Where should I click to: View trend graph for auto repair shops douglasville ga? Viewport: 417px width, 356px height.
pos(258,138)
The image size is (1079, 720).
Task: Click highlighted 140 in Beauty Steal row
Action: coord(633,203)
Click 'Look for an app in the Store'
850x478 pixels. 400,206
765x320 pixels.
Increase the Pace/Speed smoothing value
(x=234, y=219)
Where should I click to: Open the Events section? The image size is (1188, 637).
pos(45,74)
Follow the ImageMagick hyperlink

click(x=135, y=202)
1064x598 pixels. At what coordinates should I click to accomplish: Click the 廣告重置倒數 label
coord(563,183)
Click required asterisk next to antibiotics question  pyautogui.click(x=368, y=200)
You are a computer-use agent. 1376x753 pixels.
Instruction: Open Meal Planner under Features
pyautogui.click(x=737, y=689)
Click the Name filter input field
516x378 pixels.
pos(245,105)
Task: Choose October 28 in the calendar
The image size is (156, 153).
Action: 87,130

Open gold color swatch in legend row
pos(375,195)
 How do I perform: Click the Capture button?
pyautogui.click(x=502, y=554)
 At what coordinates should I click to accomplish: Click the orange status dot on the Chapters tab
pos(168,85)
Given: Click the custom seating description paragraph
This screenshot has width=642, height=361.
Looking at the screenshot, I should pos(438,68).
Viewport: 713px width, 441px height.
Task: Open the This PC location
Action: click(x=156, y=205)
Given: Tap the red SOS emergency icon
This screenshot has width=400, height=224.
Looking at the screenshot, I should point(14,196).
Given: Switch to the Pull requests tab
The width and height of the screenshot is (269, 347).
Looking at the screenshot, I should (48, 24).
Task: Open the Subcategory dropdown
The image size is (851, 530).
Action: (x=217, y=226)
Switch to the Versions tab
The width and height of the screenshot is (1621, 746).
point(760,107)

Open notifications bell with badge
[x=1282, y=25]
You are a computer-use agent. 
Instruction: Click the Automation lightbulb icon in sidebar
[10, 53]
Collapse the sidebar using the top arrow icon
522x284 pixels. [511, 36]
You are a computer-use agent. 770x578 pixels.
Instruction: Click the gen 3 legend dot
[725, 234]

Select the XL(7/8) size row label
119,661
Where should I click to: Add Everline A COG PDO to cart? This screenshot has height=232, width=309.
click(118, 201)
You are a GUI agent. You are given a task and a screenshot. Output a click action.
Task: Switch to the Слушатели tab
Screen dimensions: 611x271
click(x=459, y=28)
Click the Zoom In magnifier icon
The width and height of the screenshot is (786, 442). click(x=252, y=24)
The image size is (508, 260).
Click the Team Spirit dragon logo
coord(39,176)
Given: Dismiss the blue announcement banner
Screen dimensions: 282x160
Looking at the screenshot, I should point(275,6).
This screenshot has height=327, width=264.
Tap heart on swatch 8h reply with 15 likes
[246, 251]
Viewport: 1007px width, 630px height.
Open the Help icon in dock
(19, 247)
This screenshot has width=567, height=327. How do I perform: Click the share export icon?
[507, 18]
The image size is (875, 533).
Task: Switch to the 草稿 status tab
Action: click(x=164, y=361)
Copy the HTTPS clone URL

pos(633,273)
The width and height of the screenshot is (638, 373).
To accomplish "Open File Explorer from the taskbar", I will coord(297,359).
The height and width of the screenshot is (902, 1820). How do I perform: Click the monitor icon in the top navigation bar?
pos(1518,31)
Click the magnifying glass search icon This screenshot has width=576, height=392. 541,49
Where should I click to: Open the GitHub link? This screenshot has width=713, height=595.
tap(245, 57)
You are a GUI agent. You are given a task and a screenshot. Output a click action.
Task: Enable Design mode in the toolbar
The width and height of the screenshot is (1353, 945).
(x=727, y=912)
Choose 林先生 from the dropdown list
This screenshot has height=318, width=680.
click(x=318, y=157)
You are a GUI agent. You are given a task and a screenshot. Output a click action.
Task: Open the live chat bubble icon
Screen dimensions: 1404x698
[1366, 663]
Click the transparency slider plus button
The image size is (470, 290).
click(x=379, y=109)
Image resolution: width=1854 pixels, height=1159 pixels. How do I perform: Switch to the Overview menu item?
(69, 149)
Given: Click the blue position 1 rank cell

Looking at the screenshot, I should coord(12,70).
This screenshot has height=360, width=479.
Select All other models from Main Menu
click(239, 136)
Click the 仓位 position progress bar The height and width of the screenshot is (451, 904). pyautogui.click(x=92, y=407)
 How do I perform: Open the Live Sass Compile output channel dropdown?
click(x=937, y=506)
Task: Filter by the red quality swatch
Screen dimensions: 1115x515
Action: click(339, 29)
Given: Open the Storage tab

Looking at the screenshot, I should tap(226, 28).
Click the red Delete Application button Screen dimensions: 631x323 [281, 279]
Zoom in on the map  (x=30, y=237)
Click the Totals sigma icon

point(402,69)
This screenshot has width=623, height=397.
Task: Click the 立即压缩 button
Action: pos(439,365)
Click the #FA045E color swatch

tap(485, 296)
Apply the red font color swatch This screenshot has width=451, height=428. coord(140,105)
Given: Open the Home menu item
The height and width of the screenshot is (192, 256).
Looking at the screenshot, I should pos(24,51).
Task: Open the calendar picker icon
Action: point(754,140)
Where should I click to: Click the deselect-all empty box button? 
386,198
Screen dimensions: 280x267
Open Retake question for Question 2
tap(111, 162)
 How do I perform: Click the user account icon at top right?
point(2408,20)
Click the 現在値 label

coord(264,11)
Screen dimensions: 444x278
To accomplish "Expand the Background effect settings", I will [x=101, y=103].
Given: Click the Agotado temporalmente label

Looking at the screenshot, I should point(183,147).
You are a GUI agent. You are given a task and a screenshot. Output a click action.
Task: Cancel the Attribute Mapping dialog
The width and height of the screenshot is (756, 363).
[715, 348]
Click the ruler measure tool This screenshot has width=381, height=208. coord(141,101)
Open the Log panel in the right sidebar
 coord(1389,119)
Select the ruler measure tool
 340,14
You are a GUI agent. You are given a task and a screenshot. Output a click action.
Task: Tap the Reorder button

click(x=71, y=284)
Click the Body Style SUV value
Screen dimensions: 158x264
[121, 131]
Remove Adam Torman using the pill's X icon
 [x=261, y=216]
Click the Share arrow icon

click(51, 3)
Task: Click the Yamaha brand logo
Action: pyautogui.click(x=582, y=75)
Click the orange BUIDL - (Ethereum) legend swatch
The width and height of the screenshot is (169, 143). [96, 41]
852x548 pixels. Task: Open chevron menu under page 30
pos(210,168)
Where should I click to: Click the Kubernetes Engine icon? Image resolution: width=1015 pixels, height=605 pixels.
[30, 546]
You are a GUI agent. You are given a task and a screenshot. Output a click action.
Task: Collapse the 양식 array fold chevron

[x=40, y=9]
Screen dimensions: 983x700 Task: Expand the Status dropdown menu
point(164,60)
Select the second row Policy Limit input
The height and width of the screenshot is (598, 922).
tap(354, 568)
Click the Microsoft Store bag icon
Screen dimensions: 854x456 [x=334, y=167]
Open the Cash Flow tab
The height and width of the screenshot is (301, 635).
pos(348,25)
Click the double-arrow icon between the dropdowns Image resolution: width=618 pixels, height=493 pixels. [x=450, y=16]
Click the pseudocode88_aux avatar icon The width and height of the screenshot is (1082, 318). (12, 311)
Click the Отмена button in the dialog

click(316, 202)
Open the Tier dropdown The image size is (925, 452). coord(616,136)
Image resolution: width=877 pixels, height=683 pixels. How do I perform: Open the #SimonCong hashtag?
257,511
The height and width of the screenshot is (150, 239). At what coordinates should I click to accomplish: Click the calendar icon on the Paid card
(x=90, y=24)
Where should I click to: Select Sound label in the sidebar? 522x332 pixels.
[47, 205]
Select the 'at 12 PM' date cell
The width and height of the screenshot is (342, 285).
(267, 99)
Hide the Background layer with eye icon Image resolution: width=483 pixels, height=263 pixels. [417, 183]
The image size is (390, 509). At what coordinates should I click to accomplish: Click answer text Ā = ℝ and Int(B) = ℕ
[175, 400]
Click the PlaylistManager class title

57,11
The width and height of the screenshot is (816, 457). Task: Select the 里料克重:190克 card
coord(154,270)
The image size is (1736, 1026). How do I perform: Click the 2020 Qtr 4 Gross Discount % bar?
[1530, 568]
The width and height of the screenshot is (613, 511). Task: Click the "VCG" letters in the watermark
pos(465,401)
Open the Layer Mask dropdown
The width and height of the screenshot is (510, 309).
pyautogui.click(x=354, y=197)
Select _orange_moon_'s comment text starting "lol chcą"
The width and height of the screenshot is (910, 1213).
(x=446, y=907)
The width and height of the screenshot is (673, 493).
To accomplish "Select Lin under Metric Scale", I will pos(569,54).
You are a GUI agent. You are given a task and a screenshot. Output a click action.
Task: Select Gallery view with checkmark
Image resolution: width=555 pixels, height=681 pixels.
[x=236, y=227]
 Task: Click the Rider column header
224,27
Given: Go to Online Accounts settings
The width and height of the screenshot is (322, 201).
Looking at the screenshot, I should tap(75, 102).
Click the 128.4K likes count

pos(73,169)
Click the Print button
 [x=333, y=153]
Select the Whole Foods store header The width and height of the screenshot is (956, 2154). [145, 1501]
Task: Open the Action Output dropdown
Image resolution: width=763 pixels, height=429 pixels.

### [Aim]
Render the records starting at the line that contains "Given: Tap the red SOS emergency icon" and ending at the line that contains "Looking at the screenshot, I should (48, 24)." as a JSON list of strings, one string per line, with blank lines left out.

### [Solution to this task]
[
  "Given: Tap the red SOS emergency icon",
  "This screenshot has width=400, height=224.",
  "Looking at the screenshot, I should point(14,196).",
  "Given: Switch to the Pull requests tab",
  "The width and height of the screenshot is (269, 347).",
  "Looking at the screenshot, I should (48, 24)."
]